What to produce:
Return the records below exactly as they are written.

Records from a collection
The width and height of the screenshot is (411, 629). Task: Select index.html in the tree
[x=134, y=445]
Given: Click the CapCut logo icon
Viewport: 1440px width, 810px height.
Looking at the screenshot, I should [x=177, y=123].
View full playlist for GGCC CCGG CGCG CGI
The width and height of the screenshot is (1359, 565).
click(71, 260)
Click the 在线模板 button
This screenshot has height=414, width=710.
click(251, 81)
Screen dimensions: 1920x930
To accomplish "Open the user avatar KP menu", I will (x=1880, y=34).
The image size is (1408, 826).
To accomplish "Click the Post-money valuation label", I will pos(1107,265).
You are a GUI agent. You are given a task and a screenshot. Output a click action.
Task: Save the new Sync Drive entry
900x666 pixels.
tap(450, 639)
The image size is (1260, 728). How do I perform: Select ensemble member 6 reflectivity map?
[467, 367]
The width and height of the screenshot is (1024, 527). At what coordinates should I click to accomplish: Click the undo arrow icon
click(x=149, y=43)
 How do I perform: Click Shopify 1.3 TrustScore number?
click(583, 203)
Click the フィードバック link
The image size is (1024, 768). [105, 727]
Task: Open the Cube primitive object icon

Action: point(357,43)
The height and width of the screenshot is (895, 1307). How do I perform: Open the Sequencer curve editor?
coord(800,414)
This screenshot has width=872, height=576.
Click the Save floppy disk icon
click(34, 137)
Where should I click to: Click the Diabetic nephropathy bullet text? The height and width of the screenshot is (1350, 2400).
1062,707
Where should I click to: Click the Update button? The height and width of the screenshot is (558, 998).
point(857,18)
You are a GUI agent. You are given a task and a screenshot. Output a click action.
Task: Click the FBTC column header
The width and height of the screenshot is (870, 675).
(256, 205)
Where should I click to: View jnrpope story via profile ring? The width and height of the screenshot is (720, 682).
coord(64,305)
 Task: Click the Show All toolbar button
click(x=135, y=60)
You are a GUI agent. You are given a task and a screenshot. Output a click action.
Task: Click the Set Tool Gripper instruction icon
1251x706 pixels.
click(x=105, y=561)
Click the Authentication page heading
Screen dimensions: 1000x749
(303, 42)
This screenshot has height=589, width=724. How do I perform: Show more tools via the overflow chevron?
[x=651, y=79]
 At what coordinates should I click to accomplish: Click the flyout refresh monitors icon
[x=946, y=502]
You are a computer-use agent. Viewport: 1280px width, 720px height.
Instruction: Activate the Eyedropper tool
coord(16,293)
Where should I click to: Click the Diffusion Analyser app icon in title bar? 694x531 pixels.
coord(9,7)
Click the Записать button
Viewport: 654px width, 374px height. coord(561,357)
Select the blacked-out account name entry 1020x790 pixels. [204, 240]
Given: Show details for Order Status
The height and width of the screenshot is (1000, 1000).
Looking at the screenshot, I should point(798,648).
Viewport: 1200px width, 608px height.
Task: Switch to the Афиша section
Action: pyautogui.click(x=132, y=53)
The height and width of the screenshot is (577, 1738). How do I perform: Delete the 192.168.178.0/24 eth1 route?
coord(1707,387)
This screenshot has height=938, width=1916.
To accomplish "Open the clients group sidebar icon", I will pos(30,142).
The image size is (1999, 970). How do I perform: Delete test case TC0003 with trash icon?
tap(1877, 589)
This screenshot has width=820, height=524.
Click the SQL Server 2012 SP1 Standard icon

Result of the task:
The width and height of the screenshot is (411, 629). Task: Select index.html in the tree
[x=134, y=445]
Given: Click the CapCut logo icon
Viewport: 1440px width, 810px height.
Looking at the screenshot, I should [x=177, y=123].
View full playlist for GGCC CCGG CGCG CGI
The width and height of the screenshot is (1359, 565).
click(71, 260)
Click the 在线模板 button
This screenshot has height=414, width=710.
click(251, 81)
Screen dimensions: 1920x930
To accomplish "Open the user avatar KP menu", I will (x=1880, y=34).
The image size is (1408, 826).
To accomplish "Click the Post-money valuation label", I will pos(1107,265).
You are a GUI agent. You are given a task and a screenshot. Output a click action.
Task: Save the new Sync Drive entry
900x666 pixels.
tap(450, 639)
The image size is (1260, 728). How do I perform: Select ensemble member 6 reflectivity map?
[467, 367]
The width and height of the screenshot is (1024, 527). At what coordinates should I click to accomplish: Click the undo arrow icon
click(x=149, y=43)
 How do I perform: Click Shopify 1.3 TrustScore number?
click(583, 203)
Click the フィードバック link
The image size is (1024, 768). [105, 727]
Task: Open the Cube primitive object icon

Action: point(357,43)
The height and width of the screenshot is (895, 1307). How do I perform: Open the Sequencer curve editor?
coord(800,414)
This screenshot has width=872, height=576.
Click the Save floppy disk icon
click(34, 137)
Where should I click to: Click the Diabetic nephropathy bullet text? The height and width of the screenshot is (1350, 2400).
1062,707
Where should I click to: Click the Update button? The height and width of the screenshot is (558, 998).
point(857,18)
You are a GUI agent. You are given a task and a screenshot. Output a click action.
Task: Click the FBTC column header
The width and height of the screenshot is (870, 675).
(256, 205)
Where should I click to: View jnrpope story via profile ring? The width and height of the screenshot is (720, 682).
coord(64,305)
 Task: Click the Show All toolbar button
click(x=135, y=60)
You are a GUI agent. You are given a task and a screenshot. Output a click action.
Task: Click the Set Tool Gripper instruction icon
1251x706 pixels.
click(x=105, y=561)
Click the Authentication page heading
Screen dimensions: 1000x749
(303, 42)
This screenshot has height=589, width=724. How do I perform: Show more tools via the overflow chevron?
[x=651, y=79]
 At what coordinates should I click to accomplish: Click the flyout refresh monitors icon
[x=946, y=502]
You are a computer-use agent. Viewport: 1280px width, 720px height.
Instruction: Activate the Eyedropper tool
coord(16,293)
Where should I click to: Click the Diffusion Analyser app icon in title bar? 694x531 pixels.
coord(9,7)
Click the Записать button
Viewport: 654px width, 374px height. coord(561,357)
Select the blacked-out account name entry 1020x790 pixels. [204, 240]
Given: Show details for Order Status
The height and width of the screenshot is (1000, 1000).
Looking at the screenshot, I should point(798,648).
Viewport: 1200px width, 608px height.
Task: Switch to the Афиша section
Action: pyautogui.click(x=132, y=53)
The height and width of the screenshot is (577, 1738). How do I perform: Delete the 192.168.178.0/24 eth1 route?
coord(1707,387)
This screenshot has height=938, width=1916.
To accomplish "Open the clients group sidebar icon", I will pos(30,142).
The image size is (1999, 970). How do I perform: Delete test case TC0003 with trash icon?
tap(1877, 589)
This screenshot has width=820, height=524.
Click the SQL Server 2012 SP1 Standard icon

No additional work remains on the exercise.